» Text for analysis
========
R.L. Day, a former Telegraph editorial writer known for his dry and often biting wit, died Thursday in New Port Richey, Florida. He was 76.
Day died of a brain hemorrhage, his wife, Margaret Martin, said.
His career at the newspaper spanned 34 years -- from October 1966 until December 2000. Early on, Day was a crime reporter and later moved up to editor of the Sunday edition. But to most readers, he will be remembered for his years as an editorial writer.
“He was one of the characters you would find in newsrooms of old,” said Barbara Stinson, a former editorial page editor at The Telegraph.
“He was very quiet and unassuming. ... He had a measured way of speaking. Even when he was angry about things, he was very measured.”
Stinson called Day a “unique individual” who “walked slow, talked slow and had a quick wit.”
“He was one of the few who had a very long history (at The Telegraph) and was there through a lot of changes,” she said.
Born Rupert Lagree Day but known to most folks as simply “R.L.,” the newspaperman found out he had his own fan base when he left The Telegraph nearly 15 years ago.
“When he left, he got a lot of calls from his readers,” Martin said. “That made him feel good.”
In the days immediately following his departure from the paper, readers commented in The Telegraph’s now-defunct Straight Talk feature.
========
» Extracted information
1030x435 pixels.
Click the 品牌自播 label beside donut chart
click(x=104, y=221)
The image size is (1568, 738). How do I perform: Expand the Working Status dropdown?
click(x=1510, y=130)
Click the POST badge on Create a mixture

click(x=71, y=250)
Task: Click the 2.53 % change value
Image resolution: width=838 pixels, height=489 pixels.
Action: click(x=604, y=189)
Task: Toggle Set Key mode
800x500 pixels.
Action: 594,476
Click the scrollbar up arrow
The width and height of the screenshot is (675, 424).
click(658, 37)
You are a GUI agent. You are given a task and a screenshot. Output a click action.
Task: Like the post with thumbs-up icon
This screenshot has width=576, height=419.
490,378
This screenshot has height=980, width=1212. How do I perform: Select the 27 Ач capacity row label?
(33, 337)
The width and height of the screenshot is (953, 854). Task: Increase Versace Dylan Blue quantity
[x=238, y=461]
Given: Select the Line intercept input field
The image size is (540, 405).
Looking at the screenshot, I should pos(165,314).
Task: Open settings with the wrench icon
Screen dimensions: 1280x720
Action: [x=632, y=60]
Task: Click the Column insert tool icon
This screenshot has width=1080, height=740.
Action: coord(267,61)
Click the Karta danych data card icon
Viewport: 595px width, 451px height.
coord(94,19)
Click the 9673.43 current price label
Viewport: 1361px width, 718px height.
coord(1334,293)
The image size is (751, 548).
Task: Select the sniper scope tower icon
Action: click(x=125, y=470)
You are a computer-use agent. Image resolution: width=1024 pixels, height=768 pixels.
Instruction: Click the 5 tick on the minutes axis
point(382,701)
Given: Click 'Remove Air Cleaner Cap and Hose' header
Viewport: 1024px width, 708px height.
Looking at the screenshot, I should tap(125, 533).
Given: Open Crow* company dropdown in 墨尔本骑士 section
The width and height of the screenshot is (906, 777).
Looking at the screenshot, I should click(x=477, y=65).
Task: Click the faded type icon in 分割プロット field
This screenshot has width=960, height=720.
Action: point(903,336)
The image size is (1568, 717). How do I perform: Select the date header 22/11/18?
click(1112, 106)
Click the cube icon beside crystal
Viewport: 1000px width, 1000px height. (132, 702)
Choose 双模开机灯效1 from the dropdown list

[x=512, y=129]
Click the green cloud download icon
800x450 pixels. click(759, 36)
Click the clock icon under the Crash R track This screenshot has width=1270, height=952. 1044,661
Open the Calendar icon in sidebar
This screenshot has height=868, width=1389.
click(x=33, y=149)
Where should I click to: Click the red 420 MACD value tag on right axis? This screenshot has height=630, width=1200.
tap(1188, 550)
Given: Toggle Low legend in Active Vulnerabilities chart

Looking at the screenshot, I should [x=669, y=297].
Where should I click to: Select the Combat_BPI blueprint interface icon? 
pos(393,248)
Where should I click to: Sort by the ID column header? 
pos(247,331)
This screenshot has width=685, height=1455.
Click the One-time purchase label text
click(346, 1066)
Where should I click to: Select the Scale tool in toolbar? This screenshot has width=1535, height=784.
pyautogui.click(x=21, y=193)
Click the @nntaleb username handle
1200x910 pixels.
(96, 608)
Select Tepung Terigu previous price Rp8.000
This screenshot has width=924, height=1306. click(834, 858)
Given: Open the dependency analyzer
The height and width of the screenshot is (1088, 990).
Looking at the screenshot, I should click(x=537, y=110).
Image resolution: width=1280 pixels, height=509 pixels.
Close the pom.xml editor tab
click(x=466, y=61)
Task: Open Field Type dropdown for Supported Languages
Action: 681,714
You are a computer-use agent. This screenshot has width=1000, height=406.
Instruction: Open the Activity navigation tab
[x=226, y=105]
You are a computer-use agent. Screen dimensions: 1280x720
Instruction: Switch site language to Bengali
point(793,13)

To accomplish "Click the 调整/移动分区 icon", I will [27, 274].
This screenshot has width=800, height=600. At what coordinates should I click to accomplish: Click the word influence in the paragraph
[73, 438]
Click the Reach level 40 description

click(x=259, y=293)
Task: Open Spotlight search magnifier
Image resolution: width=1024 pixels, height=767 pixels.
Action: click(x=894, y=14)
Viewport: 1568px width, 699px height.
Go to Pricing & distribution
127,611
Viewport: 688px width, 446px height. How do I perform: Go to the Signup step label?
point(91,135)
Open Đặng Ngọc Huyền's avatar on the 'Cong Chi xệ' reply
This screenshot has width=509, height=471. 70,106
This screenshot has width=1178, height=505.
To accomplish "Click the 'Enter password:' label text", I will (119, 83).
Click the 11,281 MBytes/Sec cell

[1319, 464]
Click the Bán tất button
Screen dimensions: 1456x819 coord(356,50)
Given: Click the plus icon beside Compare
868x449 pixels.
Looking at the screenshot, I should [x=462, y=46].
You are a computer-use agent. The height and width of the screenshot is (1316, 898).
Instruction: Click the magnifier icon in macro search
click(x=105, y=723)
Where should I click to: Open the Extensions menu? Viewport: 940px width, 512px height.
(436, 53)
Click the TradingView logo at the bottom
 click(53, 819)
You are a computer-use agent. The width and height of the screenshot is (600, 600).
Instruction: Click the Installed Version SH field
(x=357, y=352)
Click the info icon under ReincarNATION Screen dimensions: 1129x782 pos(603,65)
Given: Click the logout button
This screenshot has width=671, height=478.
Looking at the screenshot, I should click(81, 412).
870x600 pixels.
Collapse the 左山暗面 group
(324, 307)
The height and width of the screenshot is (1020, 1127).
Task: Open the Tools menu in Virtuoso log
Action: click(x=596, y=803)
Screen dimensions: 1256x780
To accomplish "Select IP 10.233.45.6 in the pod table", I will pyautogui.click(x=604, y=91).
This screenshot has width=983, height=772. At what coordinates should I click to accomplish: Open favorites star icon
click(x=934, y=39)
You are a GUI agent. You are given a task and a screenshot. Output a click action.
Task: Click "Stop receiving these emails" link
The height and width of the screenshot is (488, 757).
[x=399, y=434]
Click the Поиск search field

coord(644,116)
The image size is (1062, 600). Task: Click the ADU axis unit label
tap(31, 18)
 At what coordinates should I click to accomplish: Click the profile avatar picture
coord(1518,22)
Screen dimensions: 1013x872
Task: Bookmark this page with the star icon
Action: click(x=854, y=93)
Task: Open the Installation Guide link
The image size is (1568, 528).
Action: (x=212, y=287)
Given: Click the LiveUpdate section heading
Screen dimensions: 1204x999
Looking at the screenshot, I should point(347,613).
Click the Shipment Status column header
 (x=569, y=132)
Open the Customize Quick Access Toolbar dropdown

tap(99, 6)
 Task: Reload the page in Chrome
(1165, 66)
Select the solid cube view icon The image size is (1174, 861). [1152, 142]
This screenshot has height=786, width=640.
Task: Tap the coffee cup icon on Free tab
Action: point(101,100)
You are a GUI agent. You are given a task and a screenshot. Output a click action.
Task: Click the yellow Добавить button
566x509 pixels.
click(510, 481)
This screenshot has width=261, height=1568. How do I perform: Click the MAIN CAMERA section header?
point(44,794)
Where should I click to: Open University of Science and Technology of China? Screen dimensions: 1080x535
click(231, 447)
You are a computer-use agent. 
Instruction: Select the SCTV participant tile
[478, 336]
========
» Requirement 1
In the obituary of R.L. Day, how long did his career at The Telegraph last?
» Requirement 2
Return, word for word, the passage of the R.L. Day obituary that opens with the words containing "Stinson called Day" and closes with "Straight Talk feature.".

» Result 1
34 years, from October 1966 until December 2000.

» Result 2
Stinson called Day a “unique individual” who “walked slow, talked slow and had a quick wit.”
“He was one of the few who had a very long history (at The Telegraph) and was there through a lot of changes,” she said.
Born Rupert Lagree Day but known to most folks as simply “R.L.,” the newspaperman found out he had his own fan base when he left The Telegraph nearly 15 years ago.
“When he left, he got a lot of calls from his readers,” Martin said. “That made him feel good.”
In the days immediately following his departure from the paper, readers commented in The Telegraph’s now-defunct Straight Talk feature.